22. NOTICE   All notices given hereunder shall, unless otherwise specifically provided, be given in writing by personal delivery, mail, electronic mail, or facsimile transmission at the respective addresses of Owner and Contractor set forth in the Contract, unless either party at any time designates another address for itself by notifying the other party thereof. Notices given as herein provided shall be considered effective upon receipt by the intended recipient. This provision shall survive any termination, expiration or cancellation of the Contract.

23. SET OFF   If Owner has any claim against Contractor related or unrelated to the Contract, it may set off the amount of such claim against any amount due hereunder or under the Contract.

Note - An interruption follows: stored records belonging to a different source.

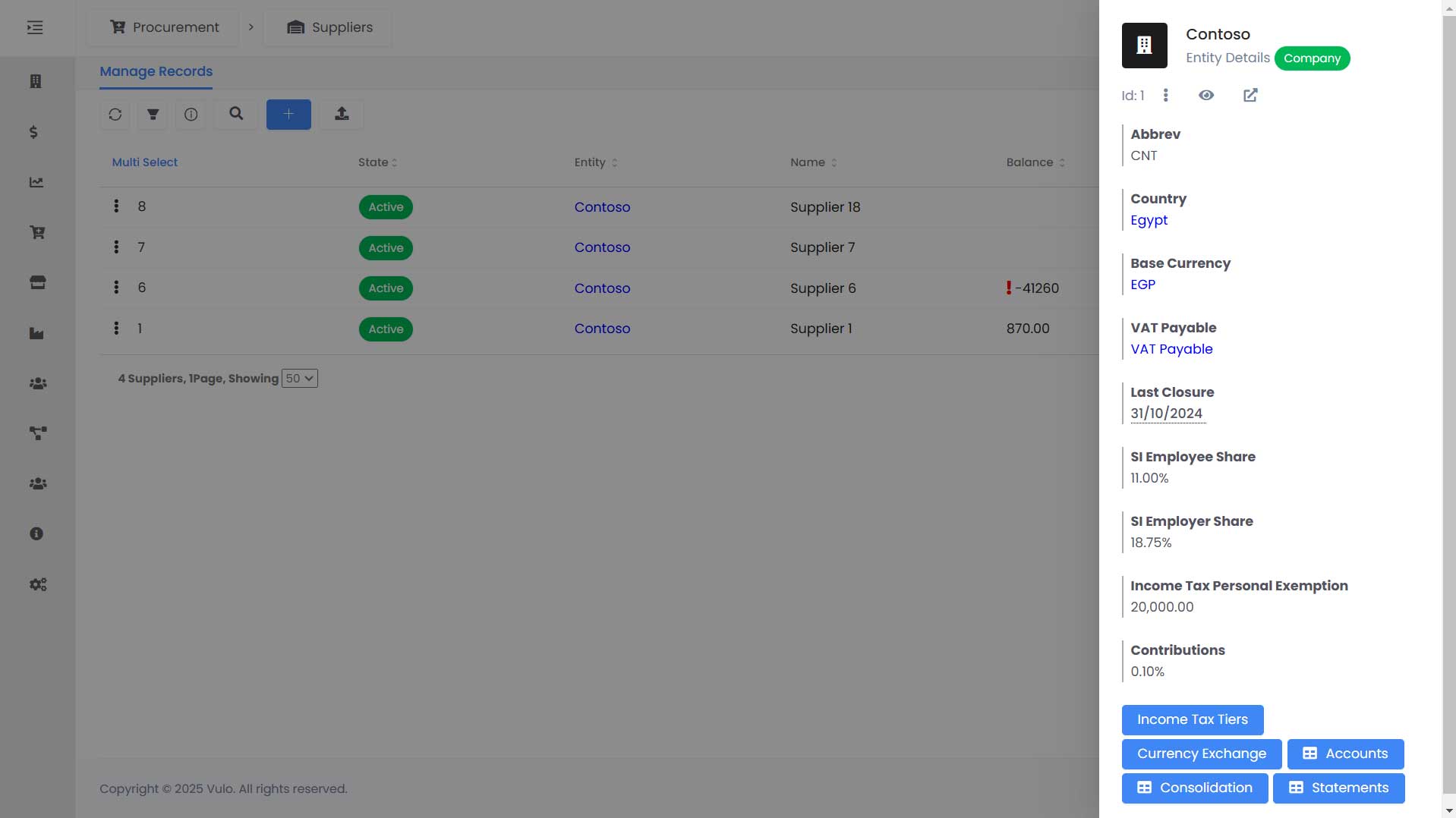Image resolution: width=1456 pixels, height=818 pixels.
Task: Open the info icon in the toolbar
Action: pos(191,115)
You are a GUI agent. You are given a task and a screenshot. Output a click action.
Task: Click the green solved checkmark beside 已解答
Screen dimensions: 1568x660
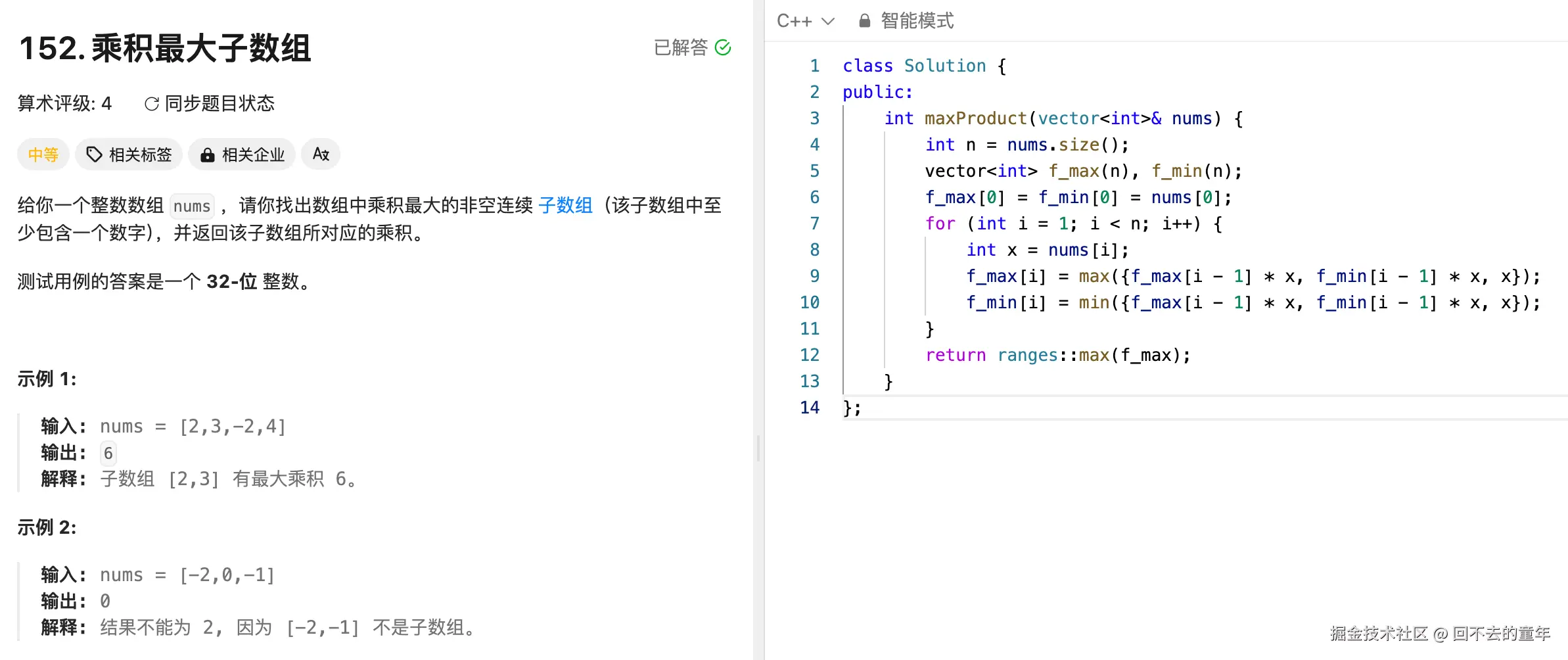click(x=723, y=47)
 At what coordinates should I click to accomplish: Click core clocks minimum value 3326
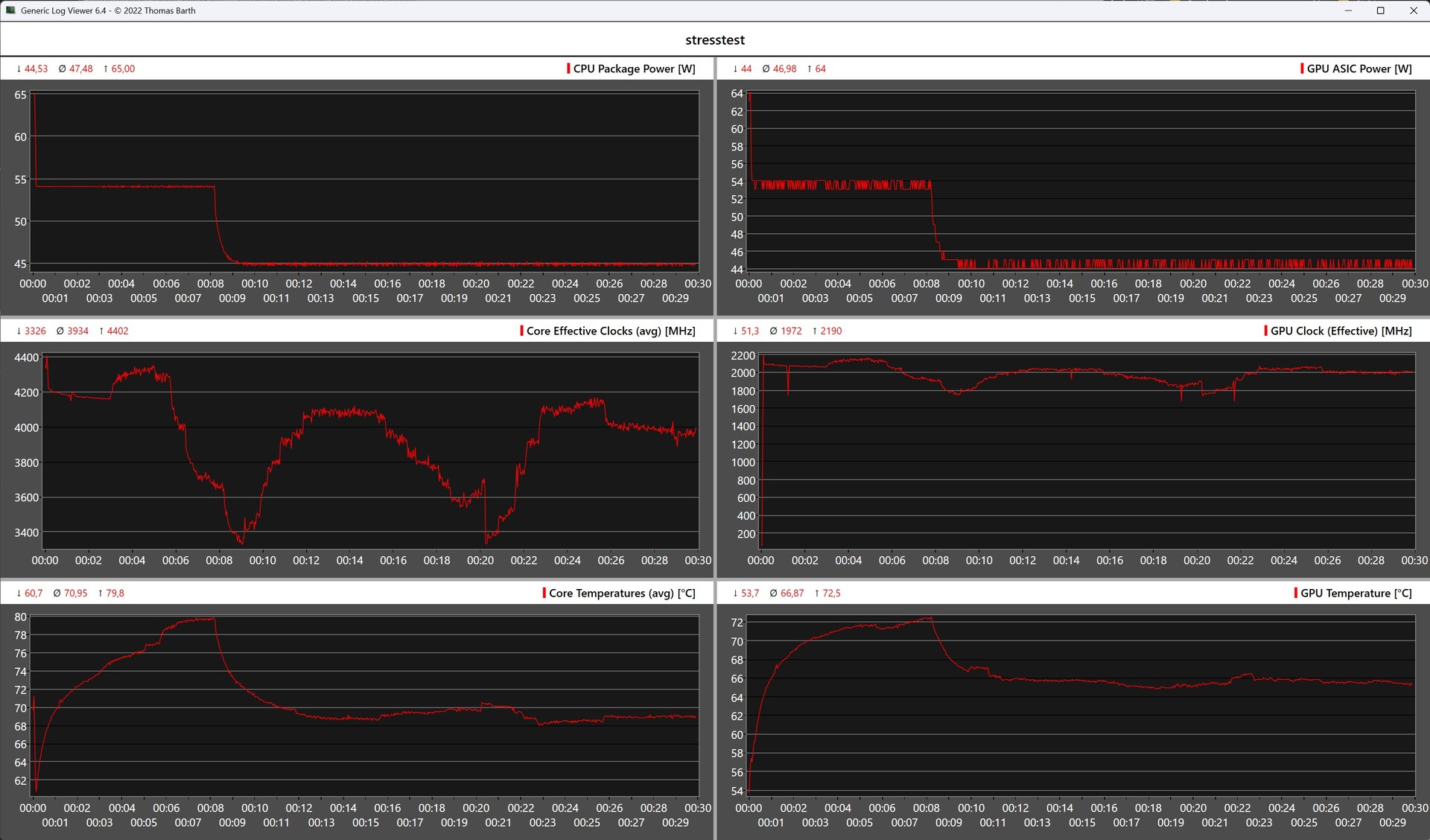(x=35, y=331)
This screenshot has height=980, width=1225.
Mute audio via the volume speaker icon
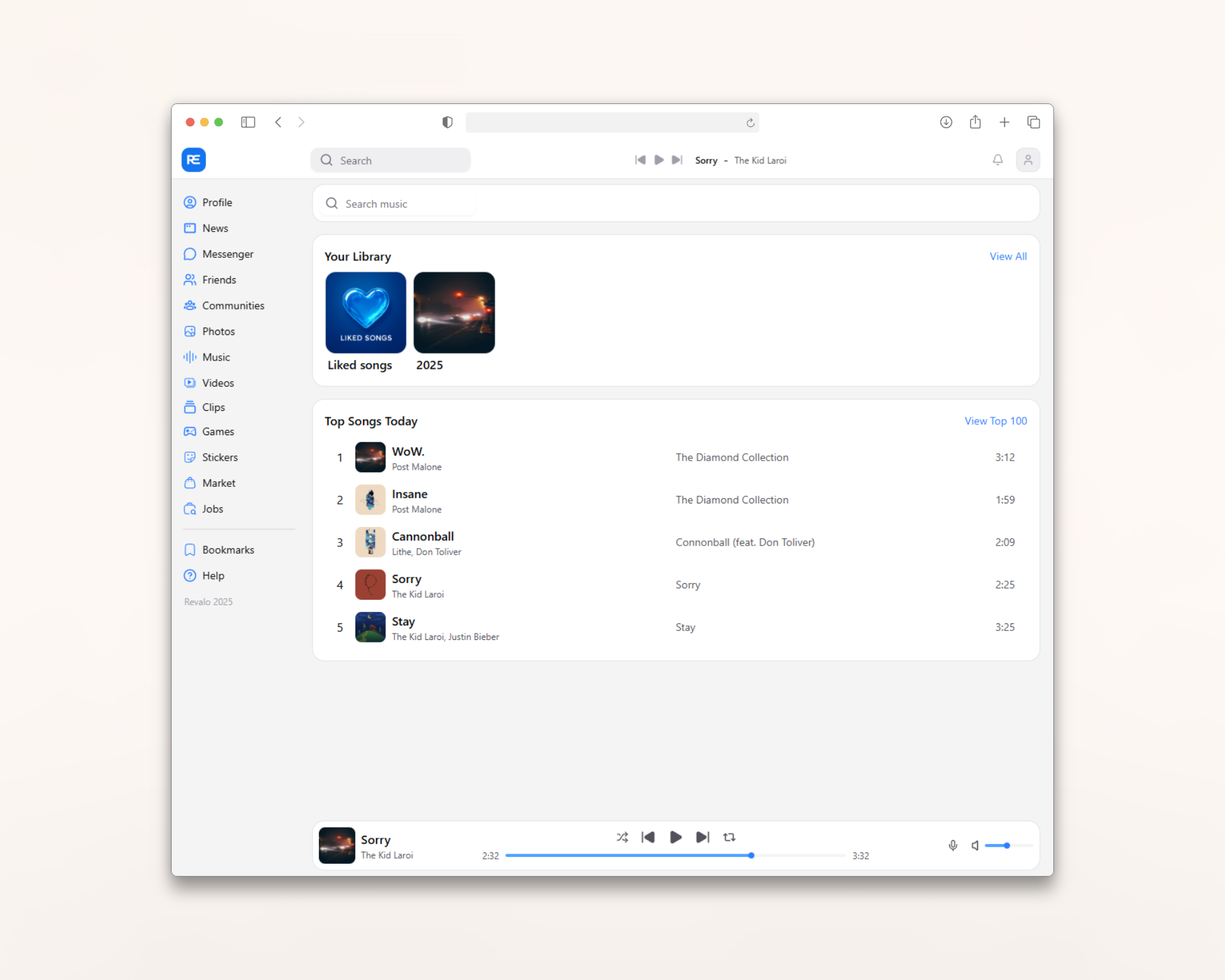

24. SEVERABILITY   In the event any one or more of the provisions contained herein shall for any reason be held to be invalid, illegal or unenforceable in any respect, such invalidity, illegality or unenforceability shall not affect any other provision hereof and this Agreement shall be construed as if such invalid, illegal or unenforceable provision had never been contained herein.

25. RIGHTS OF THIRD PARTIES   Nothing in the Contract or in this Agreement confers or purports to confer on any third party any right to enforce any term hereof or of the Contract. Notwithstanding the foregoing, any affiliate of Owner receiving the benefits of Services provided by Contractor, directly or indirectly, shall be a third party beneficiary entitling such affiliate to all warranties and indemnities as if the affiliate were Owner as well as all other rights normally provided to a third party beneficiary. For the purposes of this Section 25, "affiliate" shall mean any entity, which, directly or indirectly, controls, is controlled by, or is under common control with Owner or Contractor, where control shall mean the possession, directly or indirectly, of the power to direct or cause the direction of, the management or policies of a legal entity, whether through the ownership directly or indirectly of at least fifty (50) percent of the shares or voting rights, the ability to appoint a majority of the directors of such legal entity, by contract, law or otherwise. This provision shall survive any termination, expiration or cancellation of the Contract.

26. HEADINGS   Section headings are for convenience only and shall have no legal or interpretive effect.